I'm using a QSI DCC sound and control card which requires a 8 ohm speaker. RC Trains thought that the speaker they had with a larger magnet might not fit in the Connies tender. It was too deep and would interfere with the curcuit board. I'm going to try and measure this weekend. 

Has anyone else installed one of their speakers in a Connie tender?


----------



## Chucks_Trains (Jan 2, 2008)

I use Visaton speakers...

http://www.soundlabsgroup.com.au/c/80-Visaton-33/3.3+Inch+-+8cm.html


----------



## Jerry Barnes (Jan 2, 2008)

Rayman was doing some work with PVC pipe for a tuned port/enclosure type of thing on the old forum. Maybe he will address it again, I hope! Just got a sound system for my shay. Jerry


----------



## aceinspp (Jan 2, 2008)

Someone else also was experimenting with the tubes.  Wonder how they turned out.  Later RJD


----------



## Rayman4449 (Jan 2, 2008)

Hey guys.   

I'm glad to hear some folks (that seem to know about it) discussing just how critical the rear enclosure is.  I spent hours messing around trying to improve the sound on my speakers and found by accident that an simple tube open on the end resulted in incredible sound volume and quality gains.(regardless of the speaker type)   I mean the difference was stunning.  The longer the better 6, to 8 to 10 inches or a little longer providing if I remember right, optimal sound gains.  All this of course if you have the room in the tender.  If  you have the room and are just sticking a small sealed rear enclosure, you aren't getting the sound you could out of it.  (But If you don't have the room, you don't have the room so...)   But, all of my MTH engines have had their speakers replaced and open tube enclosures installed the full length of the tender.   I have a video (#21) on my DCS installs page under the Mallet section that demonstrates the difference in sound between the stock MTH setup and the new speaker with full rear enclosure.  I don't know how it comes across to others on the video but in real life the effects are simply stunning.   On the Mallets I used tubes (I use PCV in the vandy tenders) on, if I can vent a little of the sound from the inside of the tender out the sound is even that much better.  I agree with others that have said in the discussion long ago that creating good sound is a 'black art'.  
I converted an Aristo Mikado and Pacific (with long tenders that have the speaker I use and the tube enclosure) to MTH DCS for Nick Savatgy .  You can ask him how they sound.    

Raymond


----------



## Bill Swindell (Jan 2, 2008)

I have been making sealed boxes for my speakers. I make them as big as the available space will permit. In one engine, I used a very nice speaker with a 2" cone. Foe an enclosure, I put the face of the cone into a 1 1/2" PVC end cap. This way, the sound comes off of the back of the speaker. It does porovide much better bass than you can get without an enclosure.

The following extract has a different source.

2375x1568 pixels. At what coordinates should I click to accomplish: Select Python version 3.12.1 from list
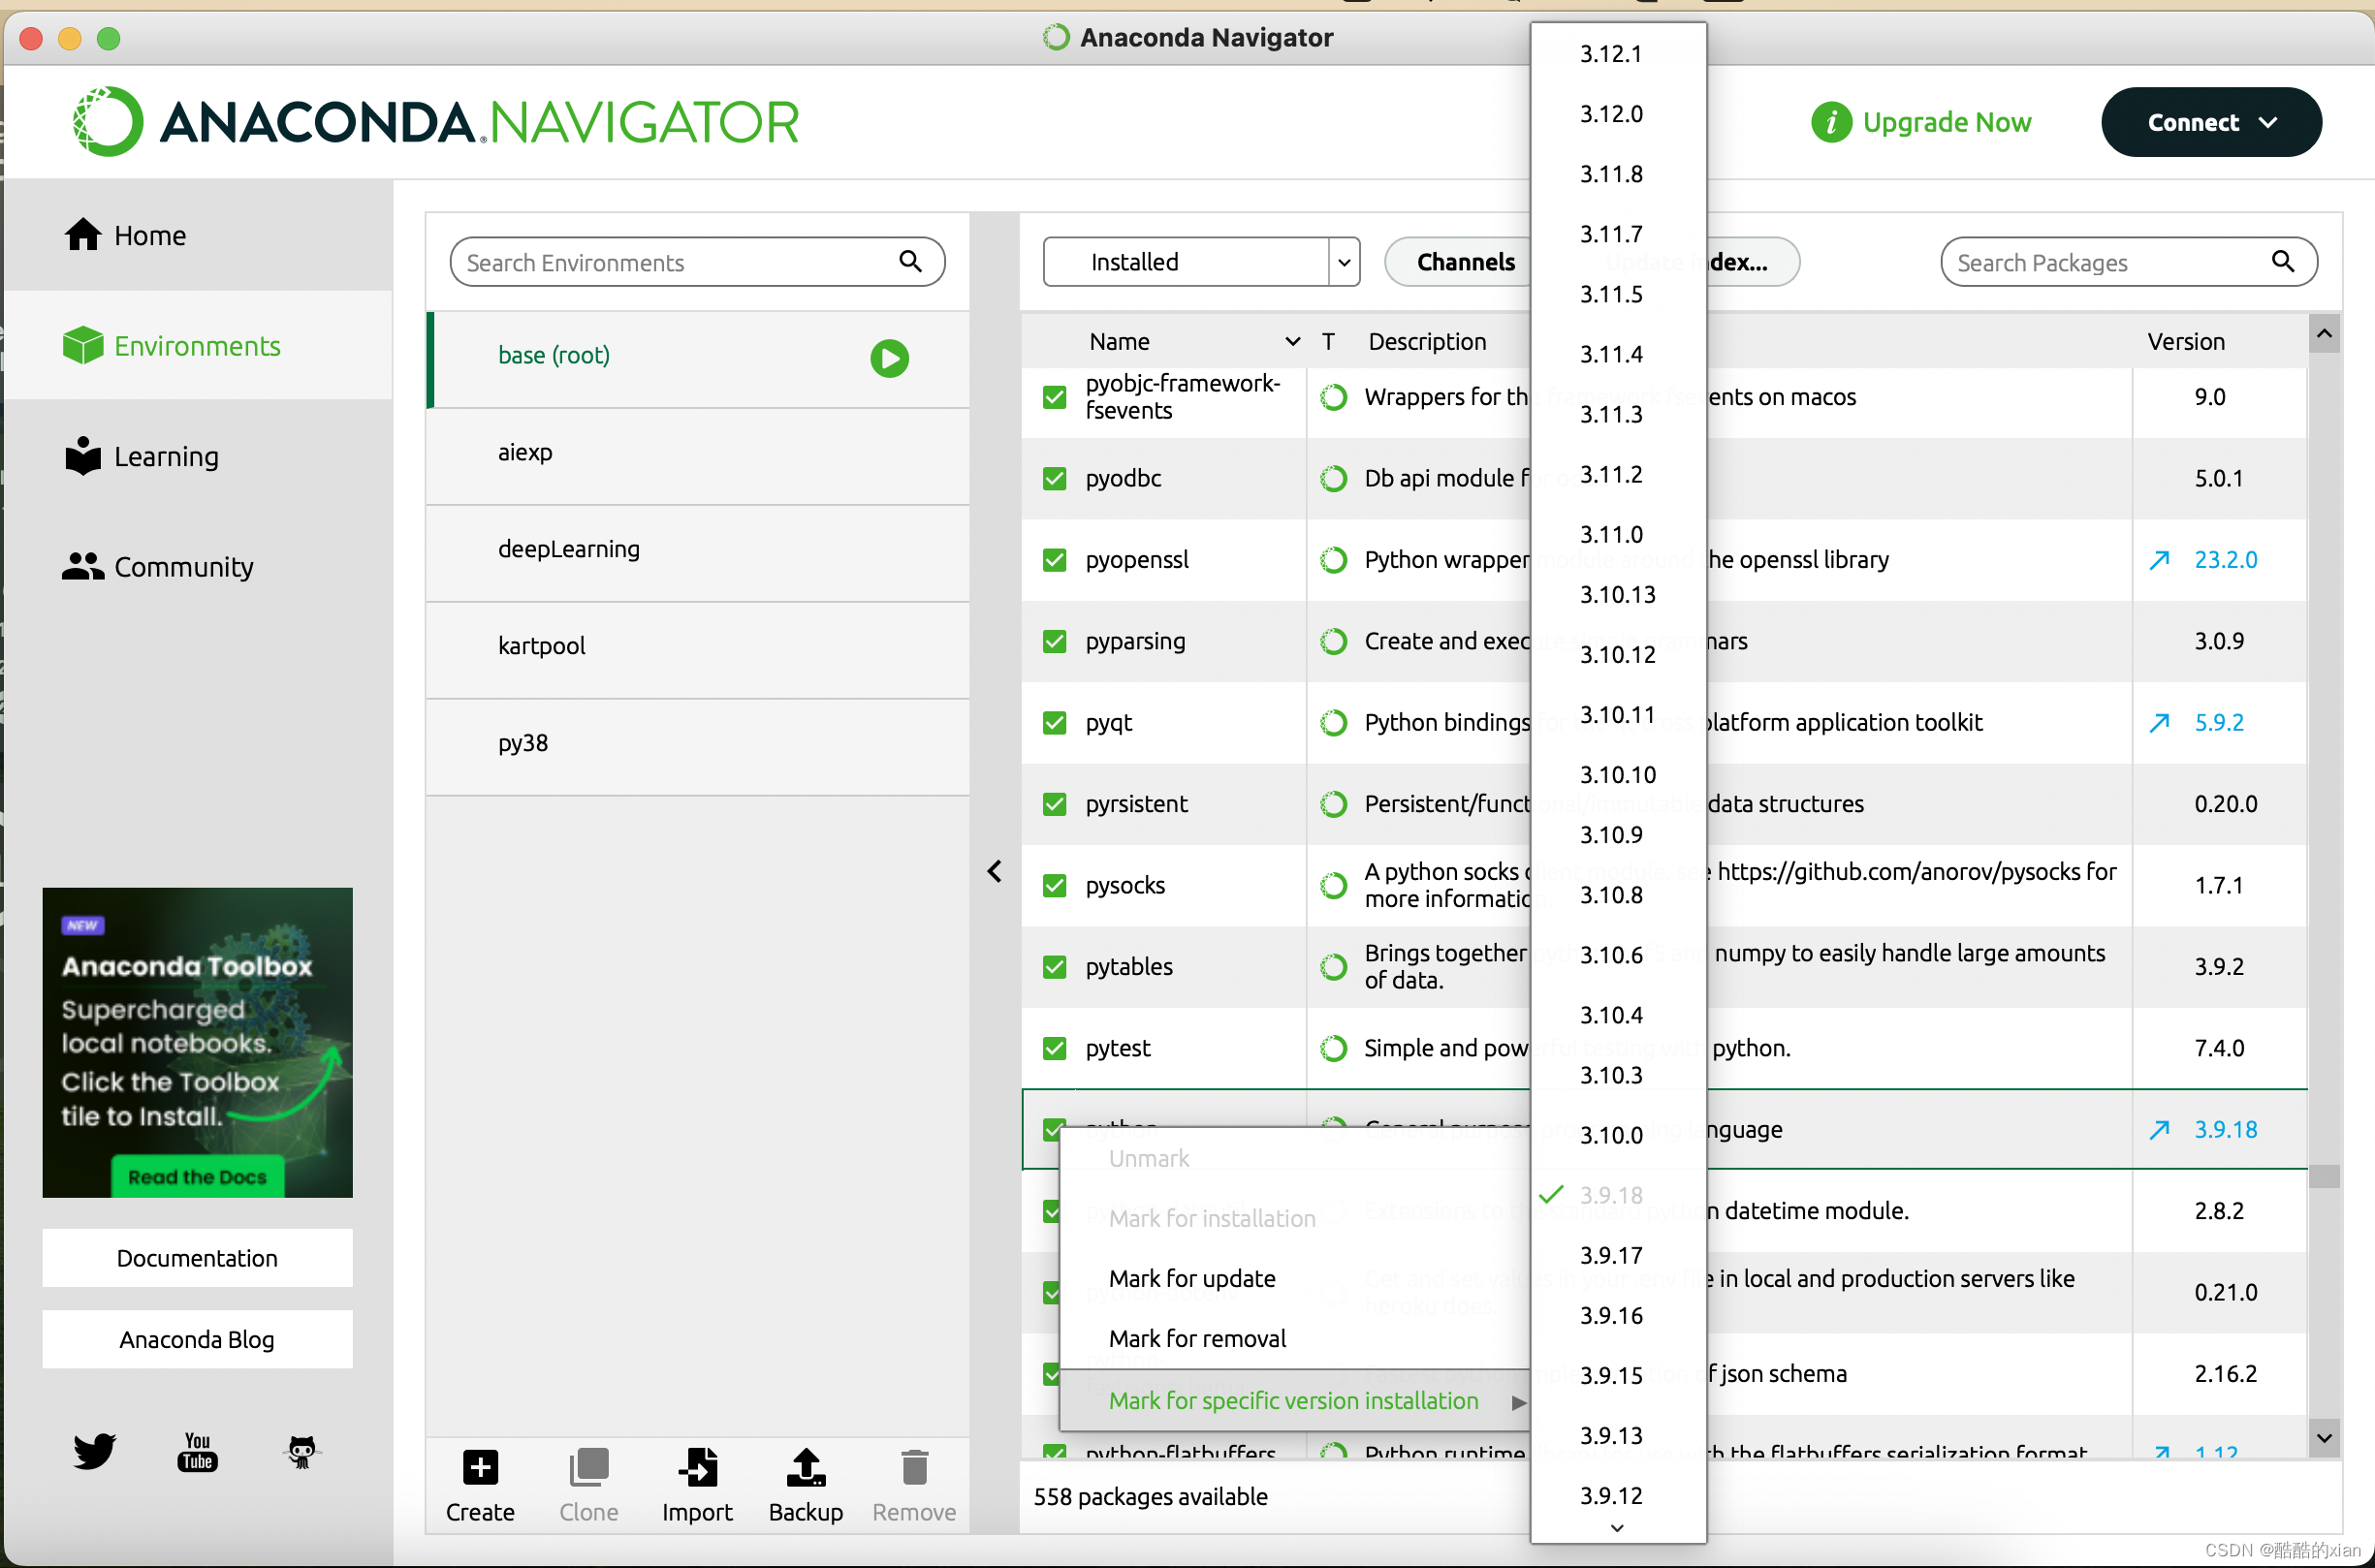pos(1610,54)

Very large enclosures are not very practical in many cases because I also have to get batteries, radio and sound boards into the same space, usually the tender.


----------



## lownote (Jan 3, 2008)

Rayman, that's very cool--thanks for sharing that. 

Did you do any experimenting with the length and width of the tubes? There is a standard set of formulas for "tuning" ports: you adjust the port size to empasize certain frequencies
Here's a chart: 


www.homerecordingconnection.com/news.php?action=view_story&id=33

There's a more elaborate link with calculators here:

www.bcae1.com/spboxnew2.htm

Where is your port exiting? Aimed down at the ground would be the least obvious, but you'd get more length if the port opened, say, on the "front" of the tender where it faced the loco cab.

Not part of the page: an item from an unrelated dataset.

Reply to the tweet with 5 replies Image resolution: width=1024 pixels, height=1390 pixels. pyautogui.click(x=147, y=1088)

I don't think capping the speaker will have muc effect. The issue in a small enclosure like a tender or a boxcar is always going to be bass. If you ported the enclosure you'd get more bass and more efficiency (more volume)

A bass guitar's low "E" string is 41 hz..  Most people can't hear a pure 41 hz. tone very well and ost cabinets don't actually aim to produce a lot of sound that low: they aim to produce that harmonics of that frequency and your ear "fills in" the missing frequencies. Most of human hearing is in the midrange frequencies, say 400 to 1000 hz. You want to bump the low midrange, which people hear as "bass."

An Aristo USRA Long tender is roughly 14x3x4. That means 168 cubic inches, roughly a tenth of a cubic foot. Very small. The chart in the link above desn't go that low. To do this right you'd need some specs from the speaker manufacturer, the "Q" and the "V" ratings. But absent that we can make a guess: I'd bet a 1 inch by i inch port would mke for a much "fuller" sound


----------



## Torby (Jan 2, 2008)

Ray, can you show a diagram or picture of your speaker in the tube? 

My dad was a tinkerer, but never a finisher. I remember a radio box he started with 2 speakers mounted in cardboard tubes of different lengths. The speaker was at the back end of the tube. It sat around in the basement for years but he never built the radio for it. When I was 12, I hooked it up to a little tape player. It really sounded great!


----------



## Rayman4449 (Jan 2, 2008)

Awesome information Lownote!   Your last bit on the 1 by 1 inch port being about likely optimal I think is exactly right.  I currently vent (port) the sound from the inside of the tender currently by raising the coal load on my Mallet vandy tender so there is some air space between the tender and the back of the coal load.  It sounds best lifted to at a certain point, but not all the way off.  I haven't experiemented with porting on any of the tenders, but now that we've talked about this I think it's resparking my interest in this area.

Here is what I build for the vandy tenders.  This is using a stock MTH speaker.  I have to work the cut PVC elbow quite a bit and leave the back of the tube open.  For the other tenders I use paperboard tubes.  It's very tricky to get in the tender.  On the diameter and length, it all depends on the tender.  I use the largest I can up to the diameter of the speaker itself.  Since the engines sounded so good with just this (and I say just this as converting and getting tubes in all the tenders was a lot of work as it's not as easy as it might first appear to get a full length tube in the tender itself  and then have it seal against the speaker properly.  

Basically the sound from the end of the tube is then released into the remaining airspace in the tender.  Somehow this makes a big difference when compared to small sealed enclosures or just the speaker by itself just relying on the tender as the rear enclosure.  



















Hey Torby.  Really interesting that it sounds like he was putting a speaker at the end of a tube facing into the tube.   I need to try that to see how that works.

The way to test this tube effect is to take rolls of duck tape and add them behind a simple 3" speaker one at a time effectively creating an ever longer tube.  From there you can try and cover the back of the tube with your hand to vary the 'port' to see what difference it makes.  I've found for my ear it was best to leave the back just left wide open.

Hope this helps some and thanks for sharing your info and experience!  Great discussion!

Raymond


----------



## lownote (Jan 3, 2008)

I think the way to do this would be to set the speaker in the tender, then set th port, the tube, in the tender so it's facing out somewhere--basically you'd have to drill a 1 inch hole in the tender somewhere. I'm very tempted to try it, although I've been on a run f terrible luck with locos lately--I've been knocking thing dow ad burnign components and just generally messing up. I need to let the stars realign or something


----------